Dataset excerpts
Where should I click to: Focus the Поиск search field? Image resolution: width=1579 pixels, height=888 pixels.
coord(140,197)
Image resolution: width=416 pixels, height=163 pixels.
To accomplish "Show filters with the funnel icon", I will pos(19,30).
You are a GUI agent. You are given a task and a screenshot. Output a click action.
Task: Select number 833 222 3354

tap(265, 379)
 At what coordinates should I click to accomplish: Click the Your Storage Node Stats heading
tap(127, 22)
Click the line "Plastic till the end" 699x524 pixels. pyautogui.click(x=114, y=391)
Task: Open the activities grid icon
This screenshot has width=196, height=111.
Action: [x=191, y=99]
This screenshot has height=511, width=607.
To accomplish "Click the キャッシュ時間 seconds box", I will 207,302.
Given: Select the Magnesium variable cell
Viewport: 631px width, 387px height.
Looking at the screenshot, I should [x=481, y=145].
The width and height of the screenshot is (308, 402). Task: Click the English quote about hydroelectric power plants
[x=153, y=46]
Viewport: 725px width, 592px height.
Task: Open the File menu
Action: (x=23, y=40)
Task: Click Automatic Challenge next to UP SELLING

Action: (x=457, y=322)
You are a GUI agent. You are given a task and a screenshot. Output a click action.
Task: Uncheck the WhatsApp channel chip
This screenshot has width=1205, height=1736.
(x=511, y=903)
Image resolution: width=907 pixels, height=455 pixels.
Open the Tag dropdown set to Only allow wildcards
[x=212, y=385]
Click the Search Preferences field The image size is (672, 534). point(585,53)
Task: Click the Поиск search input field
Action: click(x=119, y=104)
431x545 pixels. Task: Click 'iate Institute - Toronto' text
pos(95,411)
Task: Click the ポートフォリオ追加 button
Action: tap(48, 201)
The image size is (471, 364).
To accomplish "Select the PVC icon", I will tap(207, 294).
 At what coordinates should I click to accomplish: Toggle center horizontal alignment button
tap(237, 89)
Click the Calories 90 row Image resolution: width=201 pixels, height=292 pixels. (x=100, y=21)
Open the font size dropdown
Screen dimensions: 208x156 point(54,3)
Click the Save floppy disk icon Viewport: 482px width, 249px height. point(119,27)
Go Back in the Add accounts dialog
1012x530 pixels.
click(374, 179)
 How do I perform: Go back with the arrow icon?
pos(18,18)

▸ What to work on:
Find "Click the Calories" in the records. Copy its line and every line after it, exactly, through the last one.

▸ Output of the exercise:
Click the Calories 90 row Image resolution: width=201 pixels, height=292 pixels. (x=100, y=21)
Open the font size dropdown
Screen dimensions: 208x156 point(54,3)
Click the Save floppy disk icon Viewport: 482px width, 249px height. point(119,27)
Go Back in the Add accounts dialog
1012x530 pixels.
click(374, 179)
 How do I perform: Go back with the arrow icon?
pos(18,18)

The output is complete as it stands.